**Exercise prompt**
Please summarize the news preprocessing code in two sentences.

**Text passage**
--- START ---

# News Preprocessing Using Ckiplab NLP Package

In [1]:
import pandas as pd
import numpy
from collections import Counter
from snownlp import SnowNLP
from ckip_transformers.nlp import CkipWordSegmenter, CkipPosTagger, CkipNerChunker

df = pd.read_csv('now_category_news.csv', sep='|')

ws = CkipWordSegmenter(level=2)
pos = CkipPosTagger(level=2)
ner = CkipNerChunker(level=2)

tokens = ws(df.content)

tokens_pos = pos(tokens)

word_pos_pair = [list(zip(w, p)) for w, p in zip(tokens, tokens_pos)]

entity_list = ner(df.content)

allowPOS = ['Na', 'Nb', 'Nc', 'VA', 'VAC', 'VB', 'VC']

tokens_v2 = []
for wp in word_pos_pair:
    tokens_v2.append([w for w, p in wp if (len(w) >= 2) and p in allowPOS])

df['tokens'] = tokens
df['tokens_v2'] = tokens_v2
df['entities'] = entity_list
df['token_pos'] = word_pos_pair

allowPOS = ['Na', 'Nb', 'Nc', 'VC']

def word_frequency(wp_pair):
    filtered_words = []
    for word, pos in wp_pair:
        if (pos in allowPOS) & (len(word) >= 2):
            filtered_words.append(word)

--- END ---

**Data block**
--- START ---

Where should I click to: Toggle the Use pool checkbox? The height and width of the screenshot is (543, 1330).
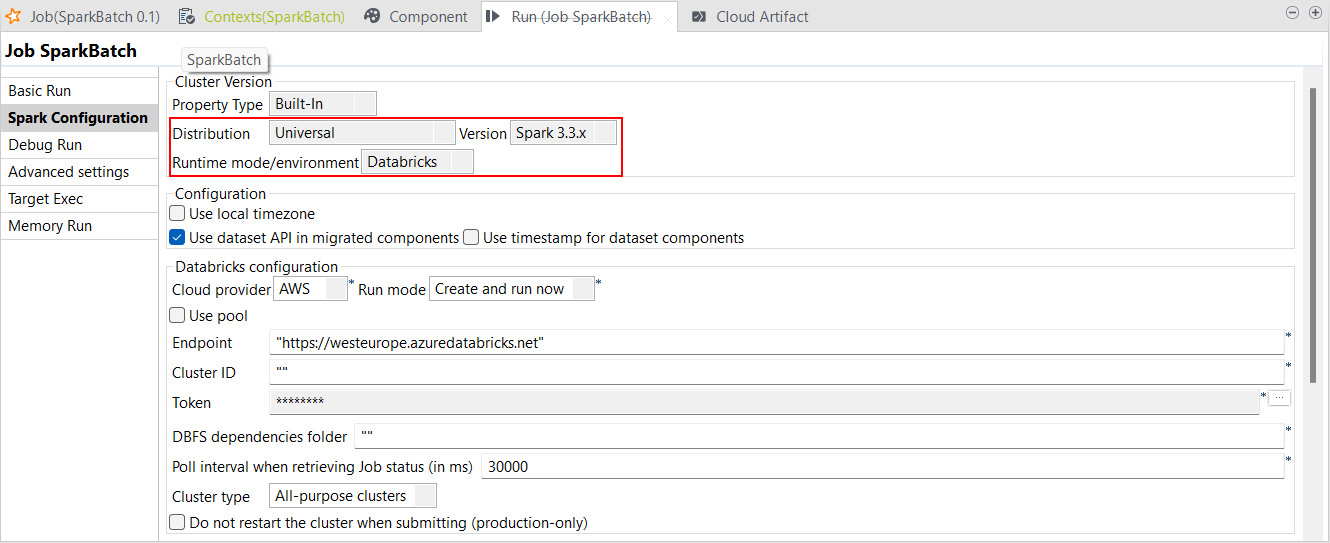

--- END ---

**Task output**
The code loads news articles from a pipe-separated CSV file and runs the Ckip word segmenter, part-of-speech tagger and named-entity chunker on their content. It keeps words of at least two characters with selected noun and verb tags, saves the tokens, filtered tokens, entities and word-tag pairs as new columns, and starts a word_frequency function that filters words against a narrower tag list.